Copyright 58 is "[t]he arrangement and selection of data reflected in BD-RBS-181790-91" (the "Data Structure"). (ECF No. 228-28, at 2.) BD-RBS-181790-91 refers to the portion of Fearon's VulnDB analysis that contains a data structure. (See ECF No. 341-12, at 42-43.)
RBS moves for summary judgment on "the second element [of copyright infringement]: that Synopsys copied original, constituent elements of Copyright 58." (ECF No. 228, at 33.) In support, RBS states that "[t]his data structure was original" and that Fearon "testified that he copied this structure from VulnDB in May 2016." (Id.)
For the second element of copyright infringement, RBS must show that Synopsys copied original elements of the copyrighted work. Humphreys, 790 F.3d at 537. Other than its bald assertion that Copyright 58 "represents an original arrangement and selection of facts about software vulnerabilities," (id. at 34), though, RBS cites no evidence and provides no explanation for what makes the arrangement original.
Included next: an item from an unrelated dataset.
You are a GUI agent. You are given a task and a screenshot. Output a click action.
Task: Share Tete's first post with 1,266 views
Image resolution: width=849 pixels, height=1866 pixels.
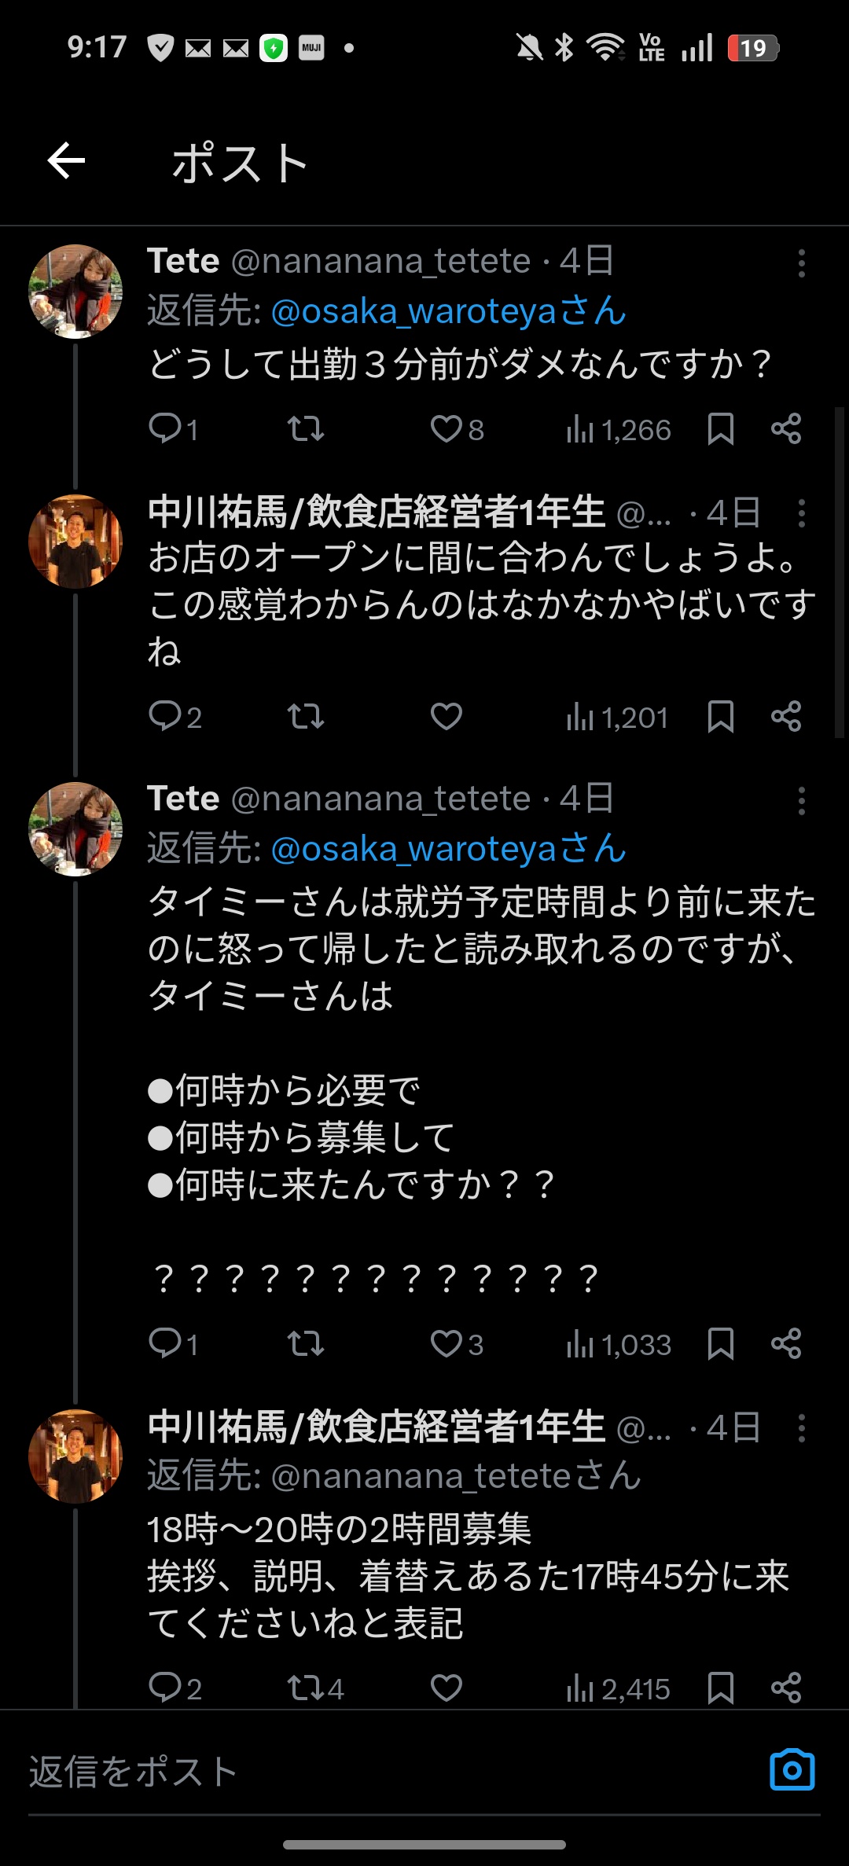click(x=785, y=428)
In its reply brief, RBS attempts to divorce the copying and originality requirements of the second copyright infringement element, arguing that the Court should grant summary judgment on "copying" alone. But this element necessarily requires that RBS prove originality of at least portions of the copyrighted material. See Humphreys, 790 F.3d at 537 ("[A] plaintiff must prove that... the defendant copied the original elements of that copyright." (emphasis added)). Minimal as the originality requirement may be, it certainly demands more than the unsupported assertions here. The Court will deny this portion of RBS's motion for summary judgment.
A plaintiff who lacks direct evidence of copying "may prove copying by circumstantial evidence in the form of proof that the alleged infringer had access to the work and that the supposed copy is substantially similar to the author's original work." Bouchat v. Bait. Ravens, Inc., 241 F.3d 350, 353 (4th Cir. 2001); (see ECF No. 328, at 12 (Synopsys admits that Fearon's analysis "depicts a data structure from VulnDB.").)
"Original, as the term is used in copyright, means only that the work was independently created by the author (as opposed to copied from other works), and that it possesses at least some minimal degree of creativity." Feist, 499 U.S. at 345.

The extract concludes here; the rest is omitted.